Merits of otherwise of test-first (Re: connect four (game))

nospam.Gregory Ewing greg.ewing at canterbury.ac.nz
Sun Nov 26 19:46:00 EST 2017


bartc wrote:
> Testing everything comprehensively just wouldn't be useful for me who
> works on whole applications, whole concepts, not just a handful of
> functions with well-defined inputs and outputs.

I had this experience with Pyrex (the precursor to Cython). The various parts
are so interdependent that it doesn't really make sense to test individual
classes or methods on their own. It would require a huge amount of scaffolding
and wouldn't really prove much.

Instead, what I did was write tests for units of *functionality*. (Can it
compile an assignment statement? An expression that adds two things? Subtracts
them? etc.) I wrote a very large number of them, plus a test framework to run
them and compare the output with known good output.

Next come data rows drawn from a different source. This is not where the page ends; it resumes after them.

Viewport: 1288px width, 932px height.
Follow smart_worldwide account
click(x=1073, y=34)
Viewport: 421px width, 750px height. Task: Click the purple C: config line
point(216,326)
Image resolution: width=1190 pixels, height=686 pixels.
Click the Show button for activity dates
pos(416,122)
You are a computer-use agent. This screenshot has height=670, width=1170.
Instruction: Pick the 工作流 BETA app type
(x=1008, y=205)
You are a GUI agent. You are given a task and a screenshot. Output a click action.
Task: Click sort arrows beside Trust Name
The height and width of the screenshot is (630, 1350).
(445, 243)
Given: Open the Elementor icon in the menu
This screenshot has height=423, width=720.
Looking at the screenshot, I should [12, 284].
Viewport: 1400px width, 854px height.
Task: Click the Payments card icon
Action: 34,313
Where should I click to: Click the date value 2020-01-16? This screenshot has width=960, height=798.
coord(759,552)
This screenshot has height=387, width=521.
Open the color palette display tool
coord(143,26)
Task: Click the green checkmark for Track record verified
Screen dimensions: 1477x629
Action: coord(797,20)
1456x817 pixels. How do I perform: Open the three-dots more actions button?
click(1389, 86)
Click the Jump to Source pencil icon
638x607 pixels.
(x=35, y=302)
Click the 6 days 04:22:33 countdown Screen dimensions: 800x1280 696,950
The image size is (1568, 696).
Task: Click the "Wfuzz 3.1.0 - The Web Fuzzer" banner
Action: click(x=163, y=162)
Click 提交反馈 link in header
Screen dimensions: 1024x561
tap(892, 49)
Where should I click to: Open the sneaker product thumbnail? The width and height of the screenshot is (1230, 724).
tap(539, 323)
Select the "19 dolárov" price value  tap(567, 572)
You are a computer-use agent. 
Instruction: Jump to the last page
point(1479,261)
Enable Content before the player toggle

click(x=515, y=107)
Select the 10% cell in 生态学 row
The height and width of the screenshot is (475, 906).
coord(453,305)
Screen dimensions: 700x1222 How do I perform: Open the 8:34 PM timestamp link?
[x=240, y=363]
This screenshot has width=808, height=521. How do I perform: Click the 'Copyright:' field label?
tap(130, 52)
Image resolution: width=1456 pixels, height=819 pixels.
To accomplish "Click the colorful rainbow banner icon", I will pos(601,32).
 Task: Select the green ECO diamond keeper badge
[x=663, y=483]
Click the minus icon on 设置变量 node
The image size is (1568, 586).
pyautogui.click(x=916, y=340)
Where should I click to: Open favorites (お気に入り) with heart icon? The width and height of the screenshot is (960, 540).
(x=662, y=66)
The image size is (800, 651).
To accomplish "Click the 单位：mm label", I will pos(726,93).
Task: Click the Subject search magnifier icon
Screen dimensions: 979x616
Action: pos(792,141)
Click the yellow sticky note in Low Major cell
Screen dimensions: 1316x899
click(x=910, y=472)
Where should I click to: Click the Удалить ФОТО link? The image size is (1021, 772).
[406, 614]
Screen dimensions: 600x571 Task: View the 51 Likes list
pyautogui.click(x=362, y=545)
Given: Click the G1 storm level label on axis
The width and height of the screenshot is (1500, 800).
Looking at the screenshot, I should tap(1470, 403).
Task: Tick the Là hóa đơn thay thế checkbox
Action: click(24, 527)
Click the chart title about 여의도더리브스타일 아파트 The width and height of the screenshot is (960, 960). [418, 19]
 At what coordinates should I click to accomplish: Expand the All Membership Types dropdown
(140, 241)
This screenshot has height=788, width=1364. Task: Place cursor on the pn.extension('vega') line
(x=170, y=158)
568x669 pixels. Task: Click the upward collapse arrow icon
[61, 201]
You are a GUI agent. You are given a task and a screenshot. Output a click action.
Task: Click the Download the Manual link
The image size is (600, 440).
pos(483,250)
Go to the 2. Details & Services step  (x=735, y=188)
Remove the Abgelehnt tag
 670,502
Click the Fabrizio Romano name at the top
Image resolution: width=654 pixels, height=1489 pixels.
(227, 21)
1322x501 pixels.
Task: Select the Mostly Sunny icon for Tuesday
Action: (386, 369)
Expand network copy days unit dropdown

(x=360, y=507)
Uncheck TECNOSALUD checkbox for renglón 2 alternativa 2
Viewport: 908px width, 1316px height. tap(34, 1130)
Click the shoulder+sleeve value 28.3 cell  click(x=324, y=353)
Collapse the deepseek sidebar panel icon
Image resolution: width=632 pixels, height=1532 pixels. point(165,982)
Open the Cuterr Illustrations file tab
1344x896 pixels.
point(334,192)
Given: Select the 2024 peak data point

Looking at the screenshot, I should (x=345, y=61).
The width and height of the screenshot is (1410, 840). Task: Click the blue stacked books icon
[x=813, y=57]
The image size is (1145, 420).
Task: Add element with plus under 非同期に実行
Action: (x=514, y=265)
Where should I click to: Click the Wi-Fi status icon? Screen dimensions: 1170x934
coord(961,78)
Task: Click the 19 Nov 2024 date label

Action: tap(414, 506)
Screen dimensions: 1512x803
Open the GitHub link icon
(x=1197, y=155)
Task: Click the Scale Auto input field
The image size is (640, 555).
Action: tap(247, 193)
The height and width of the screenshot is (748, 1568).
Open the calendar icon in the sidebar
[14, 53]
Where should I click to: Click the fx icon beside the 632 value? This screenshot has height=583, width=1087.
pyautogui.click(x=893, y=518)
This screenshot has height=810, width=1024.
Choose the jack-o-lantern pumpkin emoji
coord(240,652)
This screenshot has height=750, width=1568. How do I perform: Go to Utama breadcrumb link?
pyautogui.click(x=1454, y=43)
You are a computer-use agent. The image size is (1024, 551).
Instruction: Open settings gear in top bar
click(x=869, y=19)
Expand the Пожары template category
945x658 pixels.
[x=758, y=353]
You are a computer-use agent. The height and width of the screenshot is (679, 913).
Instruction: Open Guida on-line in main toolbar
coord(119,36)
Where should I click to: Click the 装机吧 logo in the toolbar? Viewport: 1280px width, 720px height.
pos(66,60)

I can't claim that I always wrote the tests *first* (sometimes I did, sometimes
 I didn't). But I never had any trouble motivating myself to write the tests.
Partly this is because the way my test framework worked, there was very little
difference between a manual test and an automated one. I had to write a test
file to test it at all, and having done that, it was just as easy to save it
away together with its output so that it became part of the automated test
suite.

It was also partly because the benefits of having a comprehensive automatic
test suite were so blindingly obvious in that project. Its complexity meant
that it was particularly easy to break something accidentally when adding a new
 feature. If that happened, the tests would almost certainly pick it up
immediately. Without those tests, I would never have been able to develop it to
 the point I did.

>> So there was something else wrong with the chip. I'm not sure what
>> your point is.
>
> The extensive testing was like unit testing, but needed to be even more
> thorough because of the commitment involved. It failed to spot a problem.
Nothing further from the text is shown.